LIST OF TASKS —
• 1. Translate into French the following sentence from the extract on best approximation: "We shall argue in Chapter 16 that best approximations in the $\infty$-norm are not always as useful as one might imagine; Chebyshev interpolants are often as good or even better."
• 2. Recast as a Markdown table everything in the listing from the line containing "This screenshot has width=333, height=223." down to the line containing "Action: (36, 395)", both included, using the columns "Row" and "Line" and leaving out blank lines.

EXTRACT PROVIDED —
┄┄┄┄┄┄┄┄┄┄

%% 10. Best approximation
ATAPformats
%%
% An old idea, going back to Chebyshev himself and earlier to Poncelet, is
% to look for a polynomial $p^*$ of specified degree $n$ that is the _best
% approximation_ to a given continuous function $f$ in the sense of
% minimizing the $\infty$-norm of the difference on an interval [Poncelet
% 1835, Chebyshev 1854 & 1859]. (A best approximation is also called a
% _Chebyshev approximation,_ but we shall avoid this usage to minimize
% confusion. Other terms for the same idea include _minimax_ and _equiripple._) It is known that
% $p^*$ exists and is unique, as we shall prove below. There is a Chebfun
% command |remez| for computing these approximants, due to Ricardo
% $\hbox{Pach\'on}$: if $f$ is a chebfun, then |remez(f,n)| is the chebfun
% corresponding to its best approximation of degree $n$. For details see
% $\hbox{[Pach\'on}$ & Trefethen 2009].
%%
% We shall argue in Chapter 16 that best approximations in the
% $\infty$-norm are not always as useful as one might imagine; Chebyshev
% interpolants are often as good or even better. Nevertheless, they
% represent an elegant and fundamental idea and a line of investigation
% going back more than 150 years. So for the moment, let us enjoy them.
%%
% For example, here are the best approximants of degree 2 and 4 to $|x|$,
% together with their _error curves_ $(f-p^*)([-1,1])$:
%%
% \vskip -2em
x = chebfun('x'); f = abs(x);
for n = 2:2:4
subplot(1,2,1), hold off, plot(f,'k'), grid on
[p,err] = remez(f,n); hold on, plot(p,'b'), axis([-1 1 -.2 1.2])
FS = 'fontsize';
title(['Function and best approx, n = ' int2str(n)],FS,9)
subplot(1,2,2), hold off, plot(f-p), grid on, hold on
axis([-1 1 -.15 .15]), title('Error curve',FS,9)
plot([-1 1],err*[1 1],'--k'), plot([-1 1],-err*[1 1],'--k')

┄┄┄┄┄┄┄┄┄┄

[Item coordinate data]
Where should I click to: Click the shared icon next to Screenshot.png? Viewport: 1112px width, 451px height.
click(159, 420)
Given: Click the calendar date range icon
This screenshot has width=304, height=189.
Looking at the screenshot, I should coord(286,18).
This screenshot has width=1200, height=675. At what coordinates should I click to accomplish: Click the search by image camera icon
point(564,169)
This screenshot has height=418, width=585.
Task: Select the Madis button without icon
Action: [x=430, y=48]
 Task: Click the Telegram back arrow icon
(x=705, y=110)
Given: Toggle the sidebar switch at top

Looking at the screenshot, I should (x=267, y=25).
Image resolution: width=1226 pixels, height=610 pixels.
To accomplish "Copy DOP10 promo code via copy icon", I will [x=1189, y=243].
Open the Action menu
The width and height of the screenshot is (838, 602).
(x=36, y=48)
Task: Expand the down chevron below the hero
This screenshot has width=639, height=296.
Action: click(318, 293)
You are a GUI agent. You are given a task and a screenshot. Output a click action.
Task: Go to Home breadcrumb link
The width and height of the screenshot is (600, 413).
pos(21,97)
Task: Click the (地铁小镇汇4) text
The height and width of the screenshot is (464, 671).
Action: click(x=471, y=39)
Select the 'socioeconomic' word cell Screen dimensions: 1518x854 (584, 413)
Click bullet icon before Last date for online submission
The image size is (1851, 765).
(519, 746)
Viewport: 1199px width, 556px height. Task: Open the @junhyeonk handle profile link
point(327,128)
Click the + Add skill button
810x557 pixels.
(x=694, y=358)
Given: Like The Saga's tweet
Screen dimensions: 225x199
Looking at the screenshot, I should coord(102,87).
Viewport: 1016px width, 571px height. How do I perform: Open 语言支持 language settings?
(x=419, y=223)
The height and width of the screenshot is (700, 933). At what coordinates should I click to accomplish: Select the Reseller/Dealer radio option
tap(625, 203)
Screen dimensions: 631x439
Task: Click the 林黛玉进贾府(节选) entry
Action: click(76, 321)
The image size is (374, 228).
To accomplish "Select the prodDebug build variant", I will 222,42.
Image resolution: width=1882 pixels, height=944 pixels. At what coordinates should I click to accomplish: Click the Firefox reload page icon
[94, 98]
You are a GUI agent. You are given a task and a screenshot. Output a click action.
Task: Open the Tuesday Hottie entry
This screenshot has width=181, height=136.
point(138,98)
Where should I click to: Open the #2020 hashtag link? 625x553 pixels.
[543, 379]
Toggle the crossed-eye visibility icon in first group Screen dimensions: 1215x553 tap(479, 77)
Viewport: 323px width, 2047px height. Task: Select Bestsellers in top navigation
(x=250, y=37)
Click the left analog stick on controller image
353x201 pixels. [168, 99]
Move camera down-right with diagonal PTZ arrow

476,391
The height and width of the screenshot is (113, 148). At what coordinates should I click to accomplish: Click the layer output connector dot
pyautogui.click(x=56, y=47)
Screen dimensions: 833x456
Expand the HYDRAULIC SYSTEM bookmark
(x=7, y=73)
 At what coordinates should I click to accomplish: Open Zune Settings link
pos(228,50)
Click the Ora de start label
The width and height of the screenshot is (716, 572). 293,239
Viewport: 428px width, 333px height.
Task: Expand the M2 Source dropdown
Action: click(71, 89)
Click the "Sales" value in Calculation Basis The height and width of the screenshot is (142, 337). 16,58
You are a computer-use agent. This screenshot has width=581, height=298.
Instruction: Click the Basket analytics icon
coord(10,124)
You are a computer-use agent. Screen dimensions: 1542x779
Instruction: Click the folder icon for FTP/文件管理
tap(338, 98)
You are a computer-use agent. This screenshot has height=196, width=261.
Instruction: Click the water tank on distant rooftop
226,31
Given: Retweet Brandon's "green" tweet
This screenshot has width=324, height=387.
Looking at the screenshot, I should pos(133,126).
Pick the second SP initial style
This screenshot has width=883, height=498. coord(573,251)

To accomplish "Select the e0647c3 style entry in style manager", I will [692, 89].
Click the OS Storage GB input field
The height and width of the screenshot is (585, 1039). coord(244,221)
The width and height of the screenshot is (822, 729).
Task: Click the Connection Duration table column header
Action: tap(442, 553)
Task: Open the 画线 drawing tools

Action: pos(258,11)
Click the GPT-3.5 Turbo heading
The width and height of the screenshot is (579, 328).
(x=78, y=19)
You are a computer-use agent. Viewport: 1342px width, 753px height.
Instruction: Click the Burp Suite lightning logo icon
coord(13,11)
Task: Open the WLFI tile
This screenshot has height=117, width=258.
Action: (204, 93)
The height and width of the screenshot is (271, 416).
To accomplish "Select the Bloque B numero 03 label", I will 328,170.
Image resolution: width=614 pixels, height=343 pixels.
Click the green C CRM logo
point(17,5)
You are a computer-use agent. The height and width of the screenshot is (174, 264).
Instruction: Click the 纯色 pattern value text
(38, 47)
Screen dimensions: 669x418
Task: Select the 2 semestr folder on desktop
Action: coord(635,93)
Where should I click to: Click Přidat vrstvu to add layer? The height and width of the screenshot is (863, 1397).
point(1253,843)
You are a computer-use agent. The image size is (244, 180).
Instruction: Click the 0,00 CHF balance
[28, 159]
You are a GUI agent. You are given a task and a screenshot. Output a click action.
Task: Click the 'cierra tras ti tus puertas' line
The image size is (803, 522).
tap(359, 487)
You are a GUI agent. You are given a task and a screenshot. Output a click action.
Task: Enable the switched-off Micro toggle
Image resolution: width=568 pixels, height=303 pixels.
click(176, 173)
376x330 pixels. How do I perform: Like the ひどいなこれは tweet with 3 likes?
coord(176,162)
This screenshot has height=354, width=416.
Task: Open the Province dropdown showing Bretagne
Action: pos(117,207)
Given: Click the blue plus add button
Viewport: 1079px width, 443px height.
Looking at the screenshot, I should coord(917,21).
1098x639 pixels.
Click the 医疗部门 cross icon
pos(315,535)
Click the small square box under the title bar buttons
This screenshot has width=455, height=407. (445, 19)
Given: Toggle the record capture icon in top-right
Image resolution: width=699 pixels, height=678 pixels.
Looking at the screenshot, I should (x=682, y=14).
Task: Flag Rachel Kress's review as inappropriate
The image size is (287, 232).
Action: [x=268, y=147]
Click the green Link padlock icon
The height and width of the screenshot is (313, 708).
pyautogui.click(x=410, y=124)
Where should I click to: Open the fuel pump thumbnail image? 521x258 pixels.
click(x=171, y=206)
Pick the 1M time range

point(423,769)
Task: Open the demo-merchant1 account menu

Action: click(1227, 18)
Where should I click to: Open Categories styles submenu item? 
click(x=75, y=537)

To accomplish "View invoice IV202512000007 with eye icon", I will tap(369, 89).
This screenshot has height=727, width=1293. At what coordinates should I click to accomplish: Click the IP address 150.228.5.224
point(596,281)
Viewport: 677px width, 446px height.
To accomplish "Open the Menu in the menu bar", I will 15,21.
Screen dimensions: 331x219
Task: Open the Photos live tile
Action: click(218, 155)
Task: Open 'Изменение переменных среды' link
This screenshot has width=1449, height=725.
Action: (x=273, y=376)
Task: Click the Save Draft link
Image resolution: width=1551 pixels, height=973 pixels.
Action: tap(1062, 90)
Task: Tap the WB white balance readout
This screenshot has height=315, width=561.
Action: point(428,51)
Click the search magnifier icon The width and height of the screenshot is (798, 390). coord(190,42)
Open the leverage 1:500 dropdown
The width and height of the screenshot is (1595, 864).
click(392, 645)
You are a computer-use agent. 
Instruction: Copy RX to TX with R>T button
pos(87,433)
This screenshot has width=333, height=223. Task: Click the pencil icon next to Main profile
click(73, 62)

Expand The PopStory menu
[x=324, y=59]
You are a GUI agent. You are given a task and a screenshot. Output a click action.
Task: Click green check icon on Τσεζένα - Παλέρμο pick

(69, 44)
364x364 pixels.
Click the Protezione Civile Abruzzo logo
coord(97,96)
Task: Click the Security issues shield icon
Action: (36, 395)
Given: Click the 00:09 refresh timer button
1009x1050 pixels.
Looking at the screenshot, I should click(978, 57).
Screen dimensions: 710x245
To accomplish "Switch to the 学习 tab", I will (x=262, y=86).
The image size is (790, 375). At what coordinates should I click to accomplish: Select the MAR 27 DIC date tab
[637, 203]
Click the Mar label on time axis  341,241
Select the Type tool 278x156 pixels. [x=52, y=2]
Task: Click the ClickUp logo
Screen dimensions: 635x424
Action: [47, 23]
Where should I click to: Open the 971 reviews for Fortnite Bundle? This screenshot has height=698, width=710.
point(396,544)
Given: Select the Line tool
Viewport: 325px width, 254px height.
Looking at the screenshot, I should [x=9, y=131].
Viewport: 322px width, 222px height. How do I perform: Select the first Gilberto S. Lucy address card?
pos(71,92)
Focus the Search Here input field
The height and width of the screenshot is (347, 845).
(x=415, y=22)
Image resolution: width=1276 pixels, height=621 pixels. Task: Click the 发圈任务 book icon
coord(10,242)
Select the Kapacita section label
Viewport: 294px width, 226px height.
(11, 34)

┄┄┄┄┄┄┄┄┄┄

EXERCISE RESPONSES —
• 1. Nous soutiendrons au chapitre 16 que les meilleures approximations en norme $\infty$ ne sont pas toujours aussi utiles qu'on pourrait l'imaginer ; les interpolants de Tchebychev sont souvent aussi bons, voire meilleurs.

• 2.
| Row | Line |
|---|---|
| 1 | This screenshot has width=333, height=223. Task: Click the pencil icon next to Main profile |
| 2 | click(73, 62) |
| 3 | Expand The PopStory menu |
| 4 | [x=324, y=59] |
| 5 | You are a GUI agent. You are given a task and a screenshot. Output a click action. |
| 6 | Task: Click green check icon on Τσεζένα - Παλέρμο pick |
| 7 | (69, 44) |
| 8 | 364x364 pixels. |
| 9 | Click the Protezione Civile Abruzzo logo |
| 10 | coord(97,96) |
| 11 | Task: Click the Security issues shield icon |
| 12 | Action: (36, 395) |